> _Instructions for the task_: Retype every entry exactly, character for character.

> _Information_:
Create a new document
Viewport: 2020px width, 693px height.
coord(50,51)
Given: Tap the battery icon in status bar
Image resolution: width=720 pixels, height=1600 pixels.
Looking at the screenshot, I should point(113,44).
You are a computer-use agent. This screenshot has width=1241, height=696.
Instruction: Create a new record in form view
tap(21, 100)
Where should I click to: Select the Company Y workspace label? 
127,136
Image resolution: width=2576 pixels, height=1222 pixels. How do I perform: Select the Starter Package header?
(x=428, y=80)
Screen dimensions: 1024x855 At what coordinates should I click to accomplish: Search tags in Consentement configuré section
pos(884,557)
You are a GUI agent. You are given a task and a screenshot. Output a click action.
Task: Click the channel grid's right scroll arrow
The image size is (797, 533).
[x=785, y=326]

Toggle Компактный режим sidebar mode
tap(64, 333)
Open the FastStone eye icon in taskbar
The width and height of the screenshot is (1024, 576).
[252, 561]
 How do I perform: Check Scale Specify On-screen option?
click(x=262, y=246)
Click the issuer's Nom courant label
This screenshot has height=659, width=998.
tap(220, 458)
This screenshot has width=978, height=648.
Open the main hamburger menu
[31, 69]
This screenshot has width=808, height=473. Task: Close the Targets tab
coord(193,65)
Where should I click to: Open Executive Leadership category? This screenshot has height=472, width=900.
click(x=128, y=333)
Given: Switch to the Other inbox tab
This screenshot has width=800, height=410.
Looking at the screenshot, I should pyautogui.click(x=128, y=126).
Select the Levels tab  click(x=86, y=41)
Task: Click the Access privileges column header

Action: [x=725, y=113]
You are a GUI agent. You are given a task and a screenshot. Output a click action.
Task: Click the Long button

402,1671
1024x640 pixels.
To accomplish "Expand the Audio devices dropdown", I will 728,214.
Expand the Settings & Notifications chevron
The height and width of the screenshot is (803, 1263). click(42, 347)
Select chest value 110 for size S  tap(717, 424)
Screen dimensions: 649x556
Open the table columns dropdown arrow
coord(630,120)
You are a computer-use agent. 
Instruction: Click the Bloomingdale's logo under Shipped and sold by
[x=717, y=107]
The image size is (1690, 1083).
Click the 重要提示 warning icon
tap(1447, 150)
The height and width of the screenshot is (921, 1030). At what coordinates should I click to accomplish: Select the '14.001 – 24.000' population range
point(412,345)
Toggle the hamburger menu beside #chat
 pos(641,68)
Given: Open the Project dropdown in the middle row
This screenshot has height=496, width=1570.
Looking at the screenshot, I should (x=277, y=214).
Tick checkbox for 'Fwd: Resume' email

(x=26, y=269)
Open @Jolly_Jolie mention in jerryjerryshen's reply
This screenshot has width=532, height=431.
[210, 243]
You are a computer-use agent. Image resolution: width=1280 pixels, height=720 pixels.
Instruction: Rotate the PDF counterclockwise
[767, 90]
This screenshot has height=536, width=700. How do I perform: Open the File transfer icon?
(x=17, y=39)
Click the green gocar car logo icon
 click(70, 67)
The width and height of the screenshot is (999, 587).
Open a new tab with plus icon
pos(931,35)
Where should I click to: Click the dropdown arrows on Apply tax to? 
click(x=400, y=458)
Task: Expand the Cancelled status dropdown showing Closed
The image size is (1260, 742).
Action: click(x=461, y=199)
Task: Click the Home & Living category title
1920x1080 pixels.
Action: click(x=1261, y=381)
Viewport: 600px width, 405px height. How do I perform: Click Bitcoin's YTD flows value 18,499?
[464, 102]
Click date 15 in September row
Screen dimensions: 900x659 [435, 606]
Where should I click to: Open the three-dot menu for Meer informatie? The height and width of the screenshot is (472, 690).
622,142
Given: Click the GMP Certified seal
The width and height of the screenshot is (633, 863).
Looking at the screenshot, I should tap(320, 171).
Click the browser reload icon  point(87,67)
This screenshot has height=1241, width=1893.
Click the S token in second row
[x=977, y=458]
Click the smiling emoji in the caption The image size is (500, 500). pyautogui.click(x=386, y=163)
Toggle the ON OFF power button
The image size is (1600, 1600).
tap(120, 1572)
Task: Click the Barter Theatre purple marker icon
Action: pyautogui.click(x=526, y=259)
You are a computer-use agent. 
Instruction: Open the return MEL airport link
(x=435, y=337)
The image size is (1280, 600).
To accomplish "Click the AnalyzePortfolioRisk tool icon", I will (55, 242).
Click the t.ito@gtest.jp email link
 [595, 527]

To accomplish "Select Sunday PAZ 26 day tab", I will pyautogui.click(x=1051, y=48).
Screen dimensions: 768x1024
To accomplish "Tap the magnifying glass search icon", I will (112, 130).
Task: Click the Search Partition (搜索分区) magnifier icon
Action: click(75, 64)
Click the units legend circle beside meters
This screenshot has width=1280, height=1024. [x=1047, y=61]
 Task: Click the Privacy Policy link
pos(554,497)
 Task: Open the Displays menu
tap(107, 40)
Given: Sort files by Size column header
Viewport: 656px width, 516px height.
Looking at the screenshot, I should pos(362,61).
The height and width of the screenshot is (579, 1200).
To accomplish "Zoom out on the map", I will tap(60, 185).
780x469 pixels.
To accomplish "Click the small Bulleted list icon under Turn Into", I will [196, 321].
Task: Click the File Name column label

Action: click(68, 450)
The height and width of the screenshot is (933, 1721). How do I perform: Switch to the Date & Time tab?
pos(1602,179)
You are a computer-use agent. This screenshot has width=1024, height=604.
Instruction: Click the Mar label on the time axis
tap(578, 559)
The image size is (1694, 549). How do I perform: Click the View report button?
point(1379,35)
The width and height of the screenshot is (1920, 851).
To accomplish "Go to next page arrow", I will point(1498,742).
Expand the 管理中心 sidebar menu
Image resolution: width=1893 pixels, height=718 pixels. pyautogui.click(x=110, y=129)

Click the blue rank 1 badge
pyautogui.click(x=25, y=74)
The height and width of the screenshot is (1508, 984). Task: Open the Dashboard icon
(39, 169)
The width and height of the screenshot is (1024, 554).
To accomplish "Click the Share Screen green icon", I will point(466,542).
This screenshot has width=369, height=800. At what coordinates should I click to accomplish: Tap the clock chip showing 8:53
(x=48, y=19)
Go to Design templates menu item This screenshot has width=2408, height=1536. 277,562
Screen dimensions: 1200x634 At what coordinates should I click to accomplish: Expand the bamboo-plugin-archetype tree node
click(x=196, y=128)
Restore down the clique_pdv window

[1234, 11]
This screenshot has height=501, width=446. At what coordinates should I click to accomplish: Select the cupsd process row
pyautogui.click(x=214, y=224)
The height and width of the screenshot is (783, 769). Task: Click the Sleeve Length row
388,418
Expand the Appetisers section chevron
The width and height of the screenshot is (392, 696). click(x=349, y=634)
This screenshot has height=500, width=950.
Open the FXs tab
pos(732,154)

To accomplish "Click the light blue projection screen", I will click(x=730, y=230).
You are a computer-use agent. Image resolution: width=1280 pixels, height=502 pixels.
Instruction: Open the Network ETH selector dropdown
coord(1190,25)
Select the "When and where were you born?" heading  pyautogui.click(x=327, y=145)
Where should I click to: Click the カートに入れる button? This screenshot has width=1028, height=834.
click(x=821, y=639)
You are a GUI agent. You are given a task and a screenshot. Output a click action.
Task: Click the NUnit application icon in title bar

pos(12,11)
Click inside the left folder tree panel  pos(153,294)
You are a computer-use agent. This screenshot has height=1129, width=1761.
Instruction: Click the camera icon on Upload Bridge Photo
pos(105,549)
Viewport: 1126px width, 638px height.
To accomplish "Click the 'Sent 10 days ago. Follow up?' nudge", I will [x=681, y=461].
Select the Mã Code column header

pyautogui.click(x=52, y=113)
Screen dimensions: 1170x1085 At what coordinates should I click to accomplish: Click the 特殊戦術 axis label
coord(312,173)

> _Exercise result_:
Create a new document
Viewport: 2020px width, 693px height.
coord(50,51)
Given: Tap the battery icon in status bar
Image resolution: width=720 pixels, height=1600 pixels.
Looking at the screenshot, I should point(113,44).
You are a computer-use agent. This screenshot has width=1241, height=696.
Instruction: Create a new record in form view
tap(21, 100)
Where should I click to: Select the Company Y workspace label? 
127,136
Image resolution: width=2576 pixels, height=1222 pixels. How do I perform: Select the Starter Package header?
(x=428, y=80)
Screen dimensions: 1024x855 At what coordinates should I click to accomplish: Search tags in Consentement configuré section
pos(884,557)
You are a GUI agent. You are given a task and a screenshot. Output a click action.
Task: Click the channel grid's right scroll arrow
The image size is (797, 533).
[x=785, y=326]

Toggle Компактный режим sidebar mode
tap(64, 333)
Open the FastStone eye icon in taskbar
The width and height of the screenshot is (1024, 576).
[252, 561]
 How do I perform: Check Scale Specify On-screen option?
click(x=262, y=246)
Click the issuer's Nom courant label
This screenshot has height=659, width=998.
tap(220, 458)
This screenshot has width=978, height=648.
Open the main hamburger menu
[31, 69]
This screenshot has width=808, height=473. Task: Close the Targets tab
coord(193,65)
Where should I click to: Open Executive Leadership category? This screenshot has height=472, width=900.
click(x=128, y=333)
Given: Switch to the Other inbox tab
This screenshot has width=800, height=410.
Looking at the screenshot, I should pyautogui.click(x=128, y=126).
Select the Levels tab  click(x=86, y=41)
Task: Click the Access privileges column header

Action: [x=725, y=113]
You are a GUI agent. You are given a task and a screenshot. Output a click action.
Task: Click the Long button

402,1671
1024x640 pixels.
To accomplish "Expand the Audio devices dropdown", I will 728,214.
Expand the Settings & Notifications chevron
The height and width of the screenshot is (803, 1263). click(42, 347)
Select chest value 110 for size S  tap(717, 424)
Screen dimensions: 649x556
Open the table columns dropdown arrow
coord(630,120)
You are a computer-use agent. 
Instruction: Click the Bloomingdale's logo under Shipped and sold by
[x=717, y=107]
The image size is (1690, 1083).
Click the 重要提示 warning icon
tap(1447, 150)
The height and width of the screenshot is (921, 1030). At what coordinates should I click to accomplish: Select the '14.001 – 24.000' population range
point(412,345)
Toggle the hamburger menu beside #chat
 pos(641,68)
Given: Open the Project dropdown in the middle row
This screenshot has height=496, width=1570.
Looking at the screenshot, I should (x=277, y=214).
Tick checkbox for 'Fwd: Resume' email

(x=26, y=269)
Open @Jolly_Jolie mention in jerryjerryshen's reply
This screenshot has width=532, height=431.
[210, 243]
You are a computer-use agent. Image resolution: width=1280 pixels, height=720 pixels.
Instruction: Rotate the PDF counterclockwise
[767, 90]
This screenshot has height=536, width=700. How do I perform: Open the File transfer icon?
(x=17, y=39)
Click the green gocar car logo icon
 click(70, 67)
The width and height of the screenshot is (999, 587).
Open a new tab with plus icon
pos(931,35)
Where should I click to: Click the dropdown arrows on Apply tax to? 
click(x=400, y=458)
Task: Expand the Cancelled status dropdown showing Closed
The image size is (1260, 742).
Action: click(x=461, y=199)
Task: Click the Home & Living category title
1920x1080 pixels.
Action: click(x=1261, y=381)
Viewport: 600px width, 405px height. How do I perform: Click Bitcoin's YTD flows value 18,499?
[464, 102]
Click date 15 in September row
Screen dimensions: 900x659 [435, 606]
Where should I click to: Open the three-dot menu for Meer informatie? The height and width of the screenshot is (472, 690).
622,142
Given: Click the GMP Certified seal
The width and height of the screenshot is (633, 863).
Looking at the screenshot, I should tap(320, 171).
Click the browser reload icon  point(87,67)
This screenshot has height=1241, width=1893.
Click the S token in second row
[x=977, y=458]
Click the smiling emoji in the caption The image size is (500, 500). pyautogui.click(x=386, y=163)
Toggle the ON OFF power button
The image size is (1600, 1600).
tap(120, 1572)
Task: Click the Barter Theatre purple marker icon
Action: pyautogui.click(x=526, y=259)
You are a computer-use agent. 
Instruction: Open the return MEL airport link
(x=435, y=337)
The image size is (1280, 600).
To accomplish "Click the AnalyzePortfolioRisk tool icon", I will (55, 242).
Click the t.ito@gtest.jp email link
 [595, 527]

To accomplish "Select Sunday PAZ 26 day tab", I will pyautogui.click(x=1051, y=48).
Screen dimensions: 768x1024
To accomplish "Tap the magnifying glass search icon", I will (112, 130).
Task: Click the Search Partition (搜索分区) magnifier icon
Action: click(75, 64)
Click the units legend circle beside meters
This screenshot has width=1280, height=1024. [x=1047, y=61]
 Task: Click the Privacy Policy link
pos(554,497)
 Task: Open the Displays menu
tap(107, 40)
Given: Sort files by Size column header
Viewport: 656px width, 516px height.
Looking at the screenshot, I should pos(362,61).
The height and width of the screenshot is (579, 1200).
To accomplish "Zoom out on the map", I will tap(60, 185).
780x469 pixels.
To accomplish "Click the small Bulleted list icon under Turn Into", I will [196, 321].
Task: Click the File Name column label

Action: click(68, 450)
The height and width of the screenshot is (933, 1721). How do I perform: Switch to the Date & Time tab?
pos(1602,179)
You are a computer-use agent. This screenshot has width=1024, height=604.
Instruction: Click the Mar label on the time axis
tap(578, 559)
The image size is (1694, 549). How do I perform: Click the View report button?
point(1379,35)
The width and height of the screenshot is (1920, 851).
To accomplish "Go to next page arrow", I will point(1498,742).
Expand the 管理中心 sidebar menu
Image resolution: width=1893 pixels, height=718 pixels. pyautogui.click(x=110, y=129)

Click the blue rank 1 badge
pyautogui.click(x=25, y=74)
The height and width of the screenshot is (1508, 984). Task: Open the Dashboard icon
(39, 169)
The width and height of the screenshot is (1024, 554).
To accomplish "Click the Share Screen green icon", I will point(466,542).
This screenshot has width=369, height=800. At what coordinates should I click to accomplish: Tap the clock chip showing 8:53
(x=48, y=19)
Go to Design templates menu item This screenshot has width=2408, height=1536. 277,562
Screen dimensions: 1200x634 At what coordinates should I click to accomplish: Expand the bamboo-plugin-archetype tree node
click(x=196, y=128)
Restore down the clique_pdv window

[1234, 11]
This screenshot has height=501, width=446. At what coordinates should I click to accomplish: Select the cupsd process row
pyautogui.click(x=214, y=224)
The height and width of the screenshot is (783, 769). Task: Click the Sleeve Length row
388,418
Expand the Appetisers section chevron
The width and height of the screenshot is (392, 696). click(x=349, y=634)
This screenshot has height=500, width=950.
Open the FXs tab
pos(732,154)

To accomplish "Click the light blue projection screen", I will click(x=730, y=230).
You are a computer-use agent. Image resolution: width=1280 pixels, height=502 pixels.
Instruction: Open the Network ETH selector dropdown
coord(1190,25)
Select the "When and where were you born?" heading  pyautogui.click(x=327, y=145)
Where should I click to: Click the カートに入れる button? This screenshot has width=1028, height=834.
click(x=821, y=639)
You are a GUI agent. You are given a task and a screenshot. Output a click action.
Task: Click the NUnit application icon in title bar

pos(12,11)
Click inside the left folder tree panel  pos(153,294)
You are a computer-use agent. This screenshot has height=1129, width=1761.
Instruction: Click the camera icon on Upload Bridge Photo
pos(105,549)
Viewport: 1126px width, 638px height.
To accomplish "Click the 'Sent 10 days ago. Follow up?' nudge", I will [x=681, y=461].
Select the Mã Code column header

pyautogui.click(x=52, y=113)
Screen dimensions: 1170x1085 At what coordinates should I click to accomplish: Click the 特殊戦術 axis label
coord(312,173)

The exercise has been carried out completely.